Gillard Government welcomes social housing report
Minister for Social Housing and Homelessness, Senator Mark Arbib, today welcomed the release of a report by the Australian Institute for Health and Welfare that provides an overview of social housing in Australia.
The report notes that the Government’s National Affordability Housing Agreement, introduced on 1 January 2009, has “expanded the role of governments in supporting Australians to meet their housing needs” and comprises “a renewed focus on housing in Australia”.
Minister Arbib said the Gillard Government is continuing to invest to address long-standing pressures in social housing.
“The Gillard Government is serious about ensuring all Australians have access to housing – that is why the Government has committed almost $20 billion to help tackle housing constraints,” Senator Arbib said.
“More than 420,000 Australian households rely on the Government to assist with social housing.
“The Gillard Government is investing over $6 billion into social housing – the largest single investment in social housing by the Australian Government in history.
“This investment will see more than 21,000 new homes being built and over 75,000 public and community housing dwellings will benefit from repairs and maintenance works.
“The Government’s investment is also designed to contribute to the Government’s target of halving homelessness in Australia by 2020.
“This Government has also committed an unprecedented $5.5 billion over 10 years to address significant overcrowding, homelessness and poor housing conditions in remote Indigenous communities.”

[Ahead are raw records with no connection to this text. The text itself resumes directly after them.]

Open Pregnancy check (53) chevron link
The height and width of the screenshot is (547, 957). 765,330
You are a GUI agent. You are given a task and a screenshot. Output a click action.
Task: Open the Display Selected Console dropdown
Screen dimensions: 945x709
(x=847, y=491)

The report, which covers the period between 2003 and the first six months of 2009, found that community housing had seen a 56% growth over this period while public housing supply declined slightly due to the preference for expanding community housing.
This report comes at a time of significant change in housing policy and provides valuable information for the Australian and State and Territory Governments in delivering housing for Australians in need.